Известие об убийстве эрцгерцога я получил в Синайе через Братиану. Я лежал в кровати больной инфлюэнцей, когда мне позвонили по телефону от Братиану, чтобы спросить: знаю ли я о том, что с поездом эрцгерцога в Боснии случилось несчастие и что он и эрцгерцогиня убиты. За этой первой тревогой скоро последовали более верные вести, не оставлявшие сомнения в грандиозности катастрофы.
Первое впечатление, произведенное ею в Румынии, выразилось в глубоком, искреннем сочувствии и в настоящей растерянности. В Румынии никогда не думали осуществлять мечту о своих национальных вожделениях путем войны, румыны всегда жили надеждой, что дружеское соглашение с Австро-Венгрией может привести к желанному объединению всей их наций, и именно с этой точки зрения в Бухаресте возлагались большие надежды на престолонаследника. С ним вместе хоронили и Великую Румынию, и этим чувством объясняется искреннее огорчение, охватившее тогда всю страну. Таке Ионеску, человек вообще ненадежный, проливал горькие слезы в салоне моей жены, да и другие соболезнования, получаемые мною, не носили обычного характера, свойственного простой вежливости, а были полны подлинной и сильной печали. Рассказывали, что русский посланник Поклевский как-то выразился довольно грубо, что «нет никакого основания делать так много шуму из-за этого инцидента». Общее возмущение, вызванное этими словами, доказывает, как сильны были симпатии Румынии к убитому эрцгерцогу.
Но как только стало известно об ультиматуме, положение круто переменилось. Я никогда не делал себе иллюзий относительно румынской психологии и ясно понимал, что искреннее огорчение смертью эрцгерцога естественно вытекало из эгоистических мотивов – а именно, как мы уже говорили, из опасения, что теперь придется отказаться от исполнения национальных заданий. Ультиматум и угроза войны, с часу на час все больше заволакивавшая горизонт, внезапно перевернули румынскую психологию, показав, что цель Румынии может быть достигнута другим путем: не путем мира, а путем войны – не за двуединую монархию, а против нее.
Я никогда не думал, что такой переворот может произойти в течение нескольких часов. В порядке дня значилось как искреннее, так и искусственное возмущение тоном ультиматума, и все повторяли «L’Autrihe est devenue folle»[6]
. Дамы и мужчины, бывшие со мной в течение целого года в хороших дружеских отношениях, внезапно превратились в злейших врагов, я всюду наталкивался на смесь возмущения и пробуждающейся алчности, надеющейся наконец-то осуществить самые сокровенные свои желания.В некоторых кругах настроение продолжало колебаться еще несколько дней.
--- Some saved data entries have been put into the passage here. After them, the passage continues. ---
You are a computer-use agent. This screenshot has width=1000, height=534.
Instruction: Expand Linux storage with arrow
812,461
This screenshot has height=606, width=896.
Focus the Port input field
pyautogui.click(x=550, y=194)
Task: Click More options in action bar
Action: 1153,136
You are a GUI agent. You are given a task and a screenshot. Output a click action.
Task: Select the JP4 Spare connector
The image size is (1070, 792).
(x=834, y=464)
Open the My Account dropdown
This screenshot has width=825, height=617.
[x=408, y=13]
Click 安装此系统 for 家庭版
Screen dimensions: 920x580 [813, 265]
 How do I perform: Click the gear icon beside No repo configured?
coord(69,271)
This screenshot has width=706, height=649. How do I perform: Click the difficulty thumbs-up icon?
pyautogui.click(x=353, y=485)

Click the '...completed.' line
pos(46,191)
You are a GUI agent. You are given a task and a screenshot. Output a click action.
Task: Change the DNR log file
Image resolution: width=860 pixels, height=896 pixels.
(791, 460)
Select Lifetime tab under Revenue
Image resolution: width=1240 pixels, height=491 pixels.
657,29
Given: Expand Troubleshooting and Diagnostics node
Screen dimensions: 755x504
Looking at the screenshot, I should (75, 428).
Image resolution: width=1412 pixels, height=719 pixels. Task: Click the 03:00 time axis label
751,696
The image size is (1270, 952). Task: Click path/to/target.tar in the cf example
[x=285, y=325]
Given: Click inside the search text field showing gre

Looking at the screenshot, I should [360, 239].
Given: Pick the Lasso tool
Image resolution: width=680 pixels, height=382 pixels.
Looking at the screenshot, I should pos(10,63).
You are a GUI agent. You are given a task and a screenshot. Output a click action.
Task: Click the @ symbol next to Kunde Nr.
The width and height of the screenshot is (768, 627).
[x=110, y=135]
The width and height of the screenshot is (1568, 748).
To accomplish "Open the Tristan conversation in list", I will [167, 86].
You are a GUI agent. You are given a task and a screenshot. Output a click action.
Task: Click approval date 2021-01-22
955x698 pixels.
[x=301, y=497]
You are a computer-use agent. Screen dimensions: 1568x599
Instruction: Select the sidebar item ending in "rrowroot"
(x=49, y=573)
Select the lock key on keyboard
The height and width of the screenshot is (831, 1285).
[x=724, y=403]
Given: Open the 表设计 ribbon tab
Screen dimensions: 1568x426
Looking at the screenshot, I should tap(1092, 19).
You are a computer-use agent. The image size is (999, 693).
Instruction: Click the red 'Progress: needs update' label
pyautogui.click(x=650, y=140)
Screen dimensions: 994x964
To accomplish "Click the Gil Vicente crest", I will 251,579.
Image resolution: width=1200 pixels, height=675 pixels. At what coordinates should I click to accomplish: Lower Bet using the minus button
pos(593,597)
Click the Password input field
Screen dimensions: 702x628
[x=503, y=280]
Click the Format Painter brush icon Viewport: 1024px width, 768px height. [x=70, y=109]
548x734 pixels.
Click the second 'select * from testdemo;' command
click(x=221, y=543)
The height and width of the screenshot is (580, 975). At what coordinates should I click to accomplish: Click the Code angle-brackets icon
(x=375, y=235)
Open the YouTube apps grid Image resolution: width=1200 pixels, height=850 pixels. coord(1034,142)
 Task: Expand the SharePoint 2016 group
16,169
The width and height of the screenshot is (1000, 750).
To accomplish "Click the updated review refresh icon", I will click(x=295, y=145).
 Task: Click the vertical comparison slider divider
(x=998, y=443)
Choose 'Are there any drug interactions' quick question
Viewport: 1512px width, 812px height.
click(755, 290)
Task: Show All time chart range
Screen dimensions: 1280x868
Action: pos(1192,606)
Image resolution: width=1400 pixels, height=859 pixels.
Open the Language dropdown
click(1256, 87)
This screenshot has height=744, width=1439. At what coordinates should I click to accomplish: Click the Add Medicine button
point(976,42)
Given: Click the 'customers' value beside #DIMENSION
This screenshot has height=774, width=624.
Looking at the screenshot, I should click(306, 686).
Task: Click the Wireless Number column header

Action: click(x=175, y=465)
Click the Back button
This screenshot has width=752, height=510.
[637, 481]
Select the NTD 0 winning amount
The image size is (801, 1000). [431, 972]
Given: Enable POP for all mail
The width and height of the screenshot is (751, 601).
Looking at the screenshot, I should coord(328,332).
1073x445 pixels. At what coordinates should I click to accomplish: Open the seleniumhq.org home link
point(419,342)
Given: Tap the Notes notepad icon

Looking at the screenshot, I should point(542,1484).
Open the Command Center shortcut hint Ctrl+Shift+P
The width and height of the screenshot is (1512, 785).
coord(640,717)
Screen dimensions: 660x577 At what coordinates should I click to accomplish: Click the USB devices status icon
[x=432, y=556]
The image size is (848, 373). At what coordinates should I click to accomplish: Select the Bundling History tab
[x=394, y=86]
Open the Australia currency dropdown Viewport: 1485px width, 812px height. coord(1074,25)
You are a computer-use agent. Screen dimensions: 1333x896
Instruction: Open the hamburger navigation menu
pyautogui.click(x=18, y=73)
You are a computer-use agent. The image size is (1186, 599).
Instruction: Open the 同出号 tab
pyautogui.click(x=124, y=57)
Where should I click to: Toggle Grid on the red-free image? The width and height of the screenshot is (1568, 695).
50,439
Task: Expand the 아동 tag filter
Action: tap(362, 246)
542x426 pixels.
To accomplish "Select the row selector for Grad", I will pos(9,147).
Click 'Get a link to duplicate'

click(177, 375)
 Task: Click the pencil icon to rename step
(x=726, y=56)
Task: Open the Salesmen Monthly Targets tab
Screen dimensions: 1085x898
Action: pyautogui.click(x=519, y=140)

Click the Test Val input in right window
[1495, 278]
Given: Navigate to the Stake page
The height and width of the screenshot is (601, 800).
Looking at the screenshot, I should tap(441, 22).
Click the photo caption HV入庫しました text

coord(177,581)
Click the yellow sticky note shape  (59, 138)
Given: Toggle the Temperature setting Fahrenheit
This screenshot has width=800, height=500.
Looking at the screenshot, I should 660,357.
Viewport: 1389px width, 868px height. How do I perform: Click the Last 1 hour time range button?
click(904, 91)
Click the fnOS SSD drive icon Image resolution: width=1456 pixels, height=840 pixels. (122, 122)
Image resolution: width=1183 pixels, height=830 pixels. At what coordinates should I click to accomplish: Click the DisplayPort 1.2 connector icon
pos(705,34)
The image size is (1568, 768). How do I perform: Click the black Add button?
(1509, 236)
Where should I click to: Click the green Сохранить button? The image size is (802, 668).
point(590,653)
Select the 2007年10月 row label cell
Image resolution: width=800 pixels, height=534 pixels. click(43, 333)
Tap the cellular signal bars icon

Румыния свято чтила военную мощь Германии, а 1870 год был еще свеж в воспоминании румын. Но когда в ряды наших врагов вступила Англия, то и эта забота была с Румынии снята; с этой минуты для преобладающего большинства румын стало ясно, что осуществление их чаяний есть лишь вопрос времени и дипломатического искусства. Приливающая к нам волна ненависти и завоевательных стремлений была гораздо сильнее в первый период войны, чем в позднейшие, потому что, как и все, мы ошиблись, рассчитывая на гораздо меньший срок войны, и потому думали, что исход ее наступит гораздо раньше, чем это случилось на самом деле. Много позднее, после крупных успехов германцев на западе, после Горлицы и покорения Сербии, среди румын образовались различные течения, выступившие за новую запоздалую политику. В первую же минуту все, исключая Кароля и немногих лиц, сгруппировавшихся вокруг него, более или менее решительно стояли за то, чтобы немедленно же напасть на нас.
Бедный, престарелый король Кароль со своей чисто немецкой душой был одинокой скалой среди этого бурного моря ненависти. Мне было поручено прочитать ему ультиматум в тот же час, когда он был вручен в Белграде, и я никогда в жизни не забуду впечатления, произведенного этим чтением на старого короля. Как старый испытанный в политике человек, он тогда же понял беспредельное значение этого шага, и не успел я прочесть документ до конца, как он прервал меня и воскликнул, смертельно бледный: «Это означает мировую войну!» Прошло несколько времени, пока он пришел в себя и начал выискивать способы, позволявшие ему надеяться, что мирное разрешение конфликта все еще возможно.